RAG
Every agent response in Rosetta is backed by retrieved sources: your uploads, your account library, and public medical databases. Agents don’t answer from memory alone.
Architecture
Source documents are split into passages, and each passage is converted into a vector that represents its meaning, not the exact words. A query is turned into a vector the same way. Retrieval returns the passages whose vectors are closest to the query vector (by cosine similarity). That’s why a search for “heart failure treatment” can match a passage that says “HFrEF management”: the two mean roughly the same thing, so their vectors sit near each other.
Semantic vs Keyword
Keyword Search (Traditional):
Query: "heart failure treatment"
Matches: Exact text "heart failure" AND "treatment"

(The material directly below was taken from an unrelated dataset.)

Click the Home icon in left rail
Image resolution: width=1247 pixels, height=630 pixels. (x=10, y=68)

Misses: "HFrEF management", "cardiac dysfunction therapy"Semantic Search (Rosetta):
Query: "heart failure treatment"
Matches: Any semantically similar concepts
- "HFrEF management"
- "cardiac dysfunction therapy"
- "GDMT for reduced EF"Source Types
- Local: sources attached to the current note. Good for one-off uploads tied to a specific patient.

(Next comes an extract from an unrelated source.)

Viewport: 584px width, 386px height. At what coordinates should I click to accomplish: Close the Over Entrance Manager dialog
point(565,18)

- Account: guidelines, protocols, and papers in your persistent library. Indexed once and available to every note on your account.
PubMed Integration
PubMed is a third source type. Unlike local and account sources, it’s queried live:
- The agent rewrites your request into a PubMed search string.

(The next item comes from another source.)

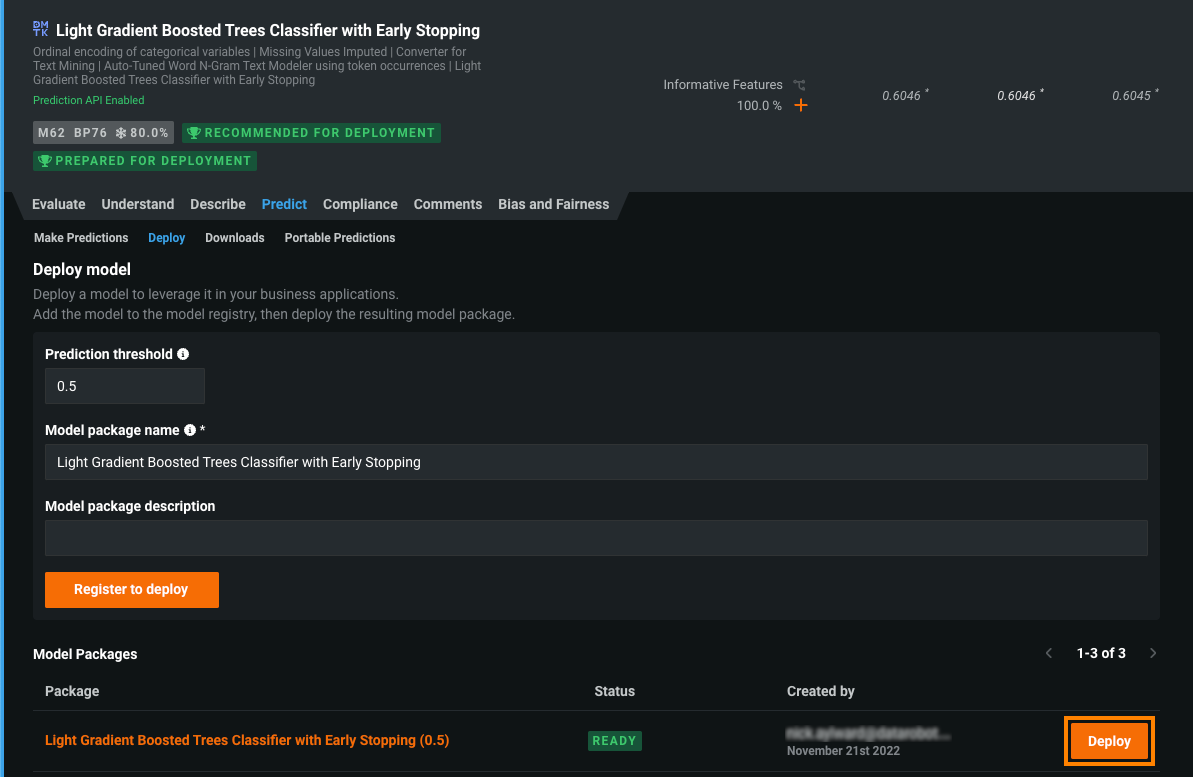Click the Deploy button for the ready package
The width and height of the screenshot is (1193, 777).
pos(1109,741)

- Top results come back with their abstracts and metadata.
- Those abstracts are embedded and mixed into the same retrieval pool as your local and account sources. Citations can come from any of the three.
Usage Examples
Evidence-Based Treatment
Add a guideline PDF to your Account library. Ask “heart failure reduced ejection fraction treatment” in a note. The agent retrieves guidance and generates a plan with citations from the uploaded PDF.
Literature Review
The agent searches PubMed for recent abstracts on a topic and generates a summary with current scoring criteria.
Institutional Protocols
Upload a hospital protocol to the Account library. Query it by name (e.g., “UCSF sepsis bundle timing”) and the agent returns the relevant details.